● **Task description**
Figure out how many lines of the listing include the string "each"; the reply is only that number.

● **Exercise material**
------------------------
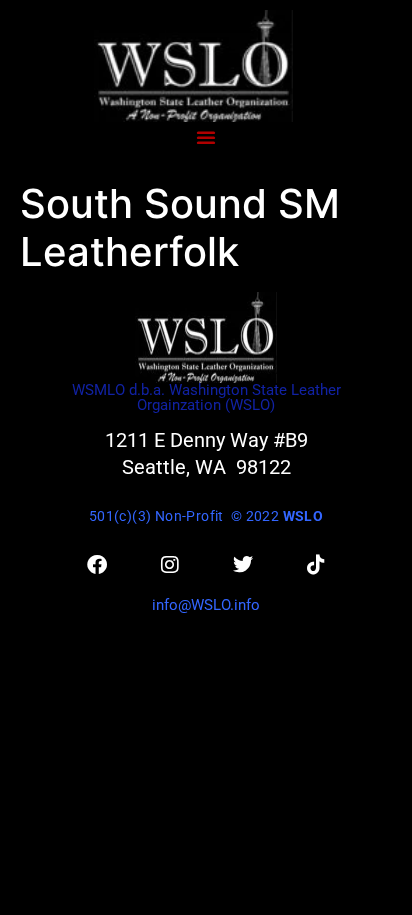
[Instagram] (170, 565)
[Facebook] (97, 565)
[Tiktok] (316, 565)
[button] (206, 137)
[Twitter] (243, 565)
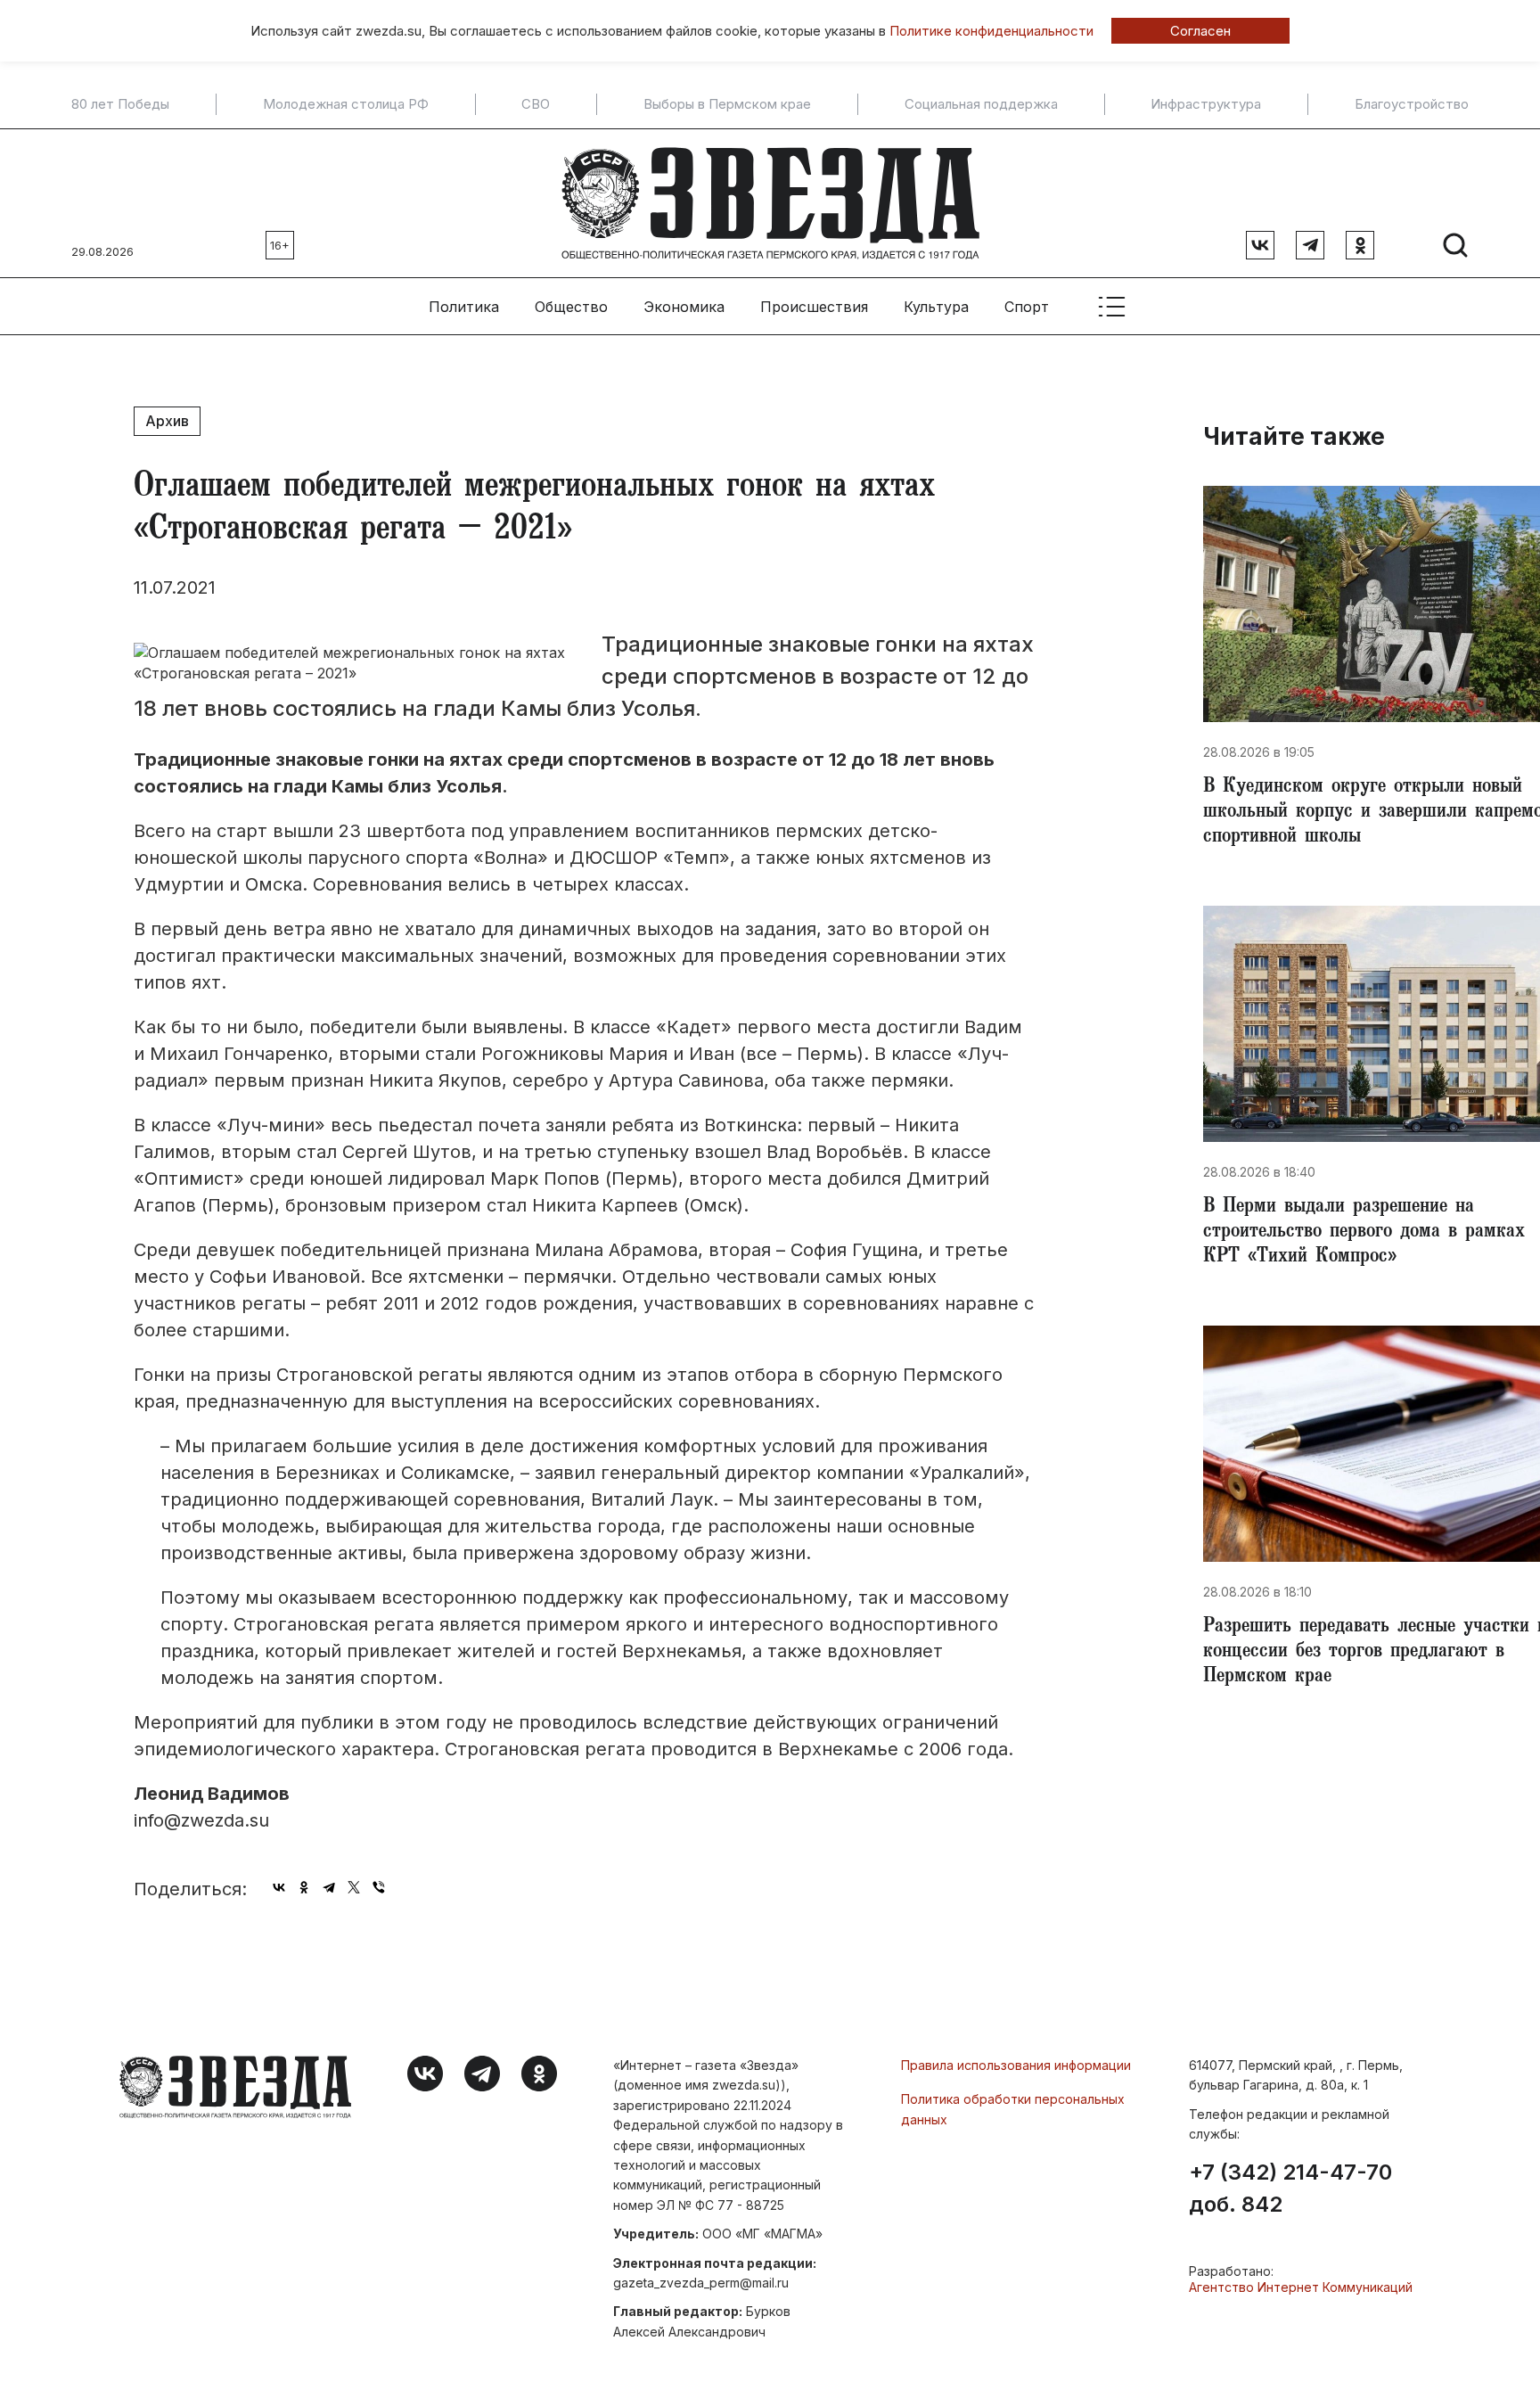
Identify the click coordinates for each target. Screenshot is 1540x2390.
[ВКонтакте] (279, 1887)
------------------------
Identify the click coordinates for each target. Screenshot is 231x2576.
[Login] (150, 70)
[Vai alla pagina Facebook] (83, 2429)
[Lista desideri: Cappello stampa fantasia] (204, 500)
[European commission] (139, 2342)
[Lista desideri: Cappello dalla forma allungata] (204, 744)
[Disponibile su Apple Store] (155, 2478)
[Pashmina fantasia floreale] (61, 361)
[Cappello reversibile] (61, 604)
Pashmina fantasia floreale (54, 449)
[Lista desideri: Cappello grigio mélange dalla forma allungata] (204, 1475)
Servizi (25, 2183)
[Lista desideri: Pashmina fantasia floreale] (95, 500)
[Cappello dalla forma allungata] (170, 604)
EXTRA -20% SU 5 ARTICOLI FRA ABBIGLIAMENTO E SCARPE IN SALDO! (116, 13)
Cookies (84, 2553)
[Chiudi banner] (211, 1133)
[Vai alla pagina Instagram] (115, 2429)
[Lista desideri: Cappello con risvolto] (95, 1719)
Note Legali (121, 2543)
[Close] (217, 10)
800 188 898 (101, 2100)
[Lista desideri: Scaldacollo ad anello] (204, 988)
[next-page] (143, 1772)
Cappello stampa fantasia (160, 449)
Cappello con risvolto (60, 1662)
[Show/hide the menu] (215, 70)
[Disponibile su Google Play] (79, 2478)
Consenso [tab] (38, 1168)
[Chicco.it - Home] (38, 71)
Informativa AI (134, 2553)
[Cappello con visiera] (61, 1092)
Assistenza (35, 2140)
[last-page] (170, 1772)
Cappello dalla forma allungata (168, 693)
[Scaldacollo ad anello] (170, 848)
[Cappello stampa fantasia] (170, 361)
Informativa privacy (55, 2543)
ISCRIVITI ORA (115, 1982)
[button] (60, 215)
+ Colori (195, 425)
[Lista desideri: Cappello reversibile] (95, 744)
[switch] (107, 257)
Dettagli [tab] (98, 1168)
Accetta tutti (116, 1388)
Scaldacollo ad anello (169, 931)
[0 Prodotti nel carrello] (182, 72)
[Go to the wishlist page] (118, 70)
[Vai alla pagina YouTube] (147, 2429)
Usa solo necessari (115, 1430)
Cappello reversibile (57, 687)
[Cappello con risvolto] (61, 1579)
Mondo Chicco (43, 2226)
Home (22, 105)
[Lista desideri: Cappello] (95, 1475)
------------------------
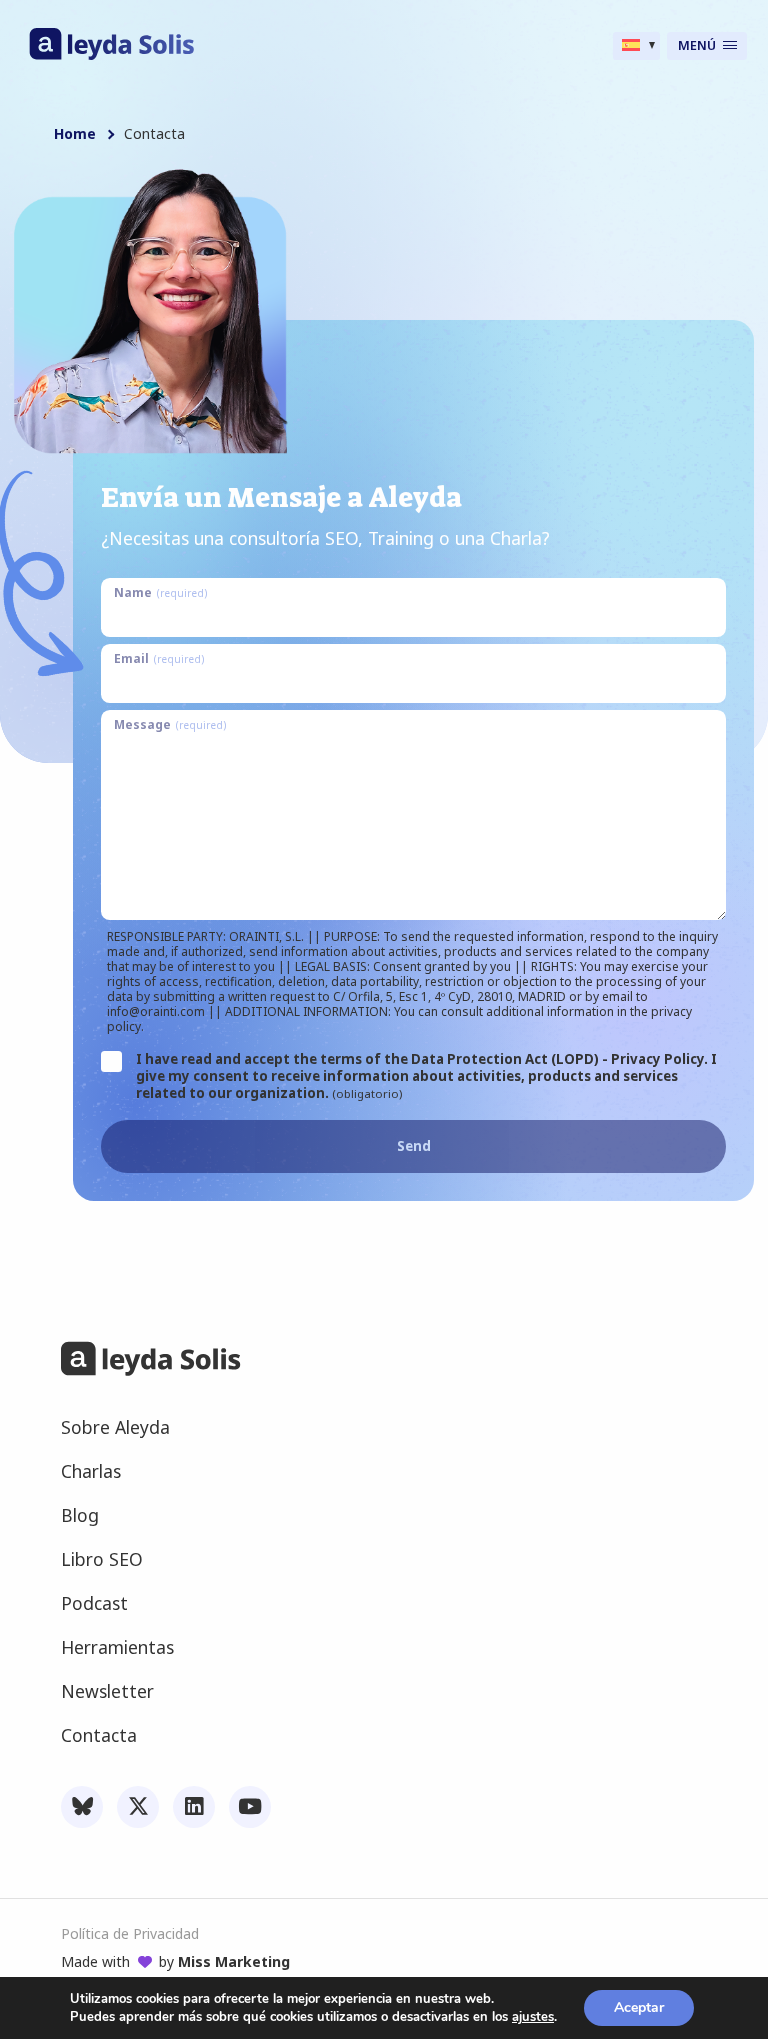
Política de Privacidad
------------------------
● **Solved exercise**
2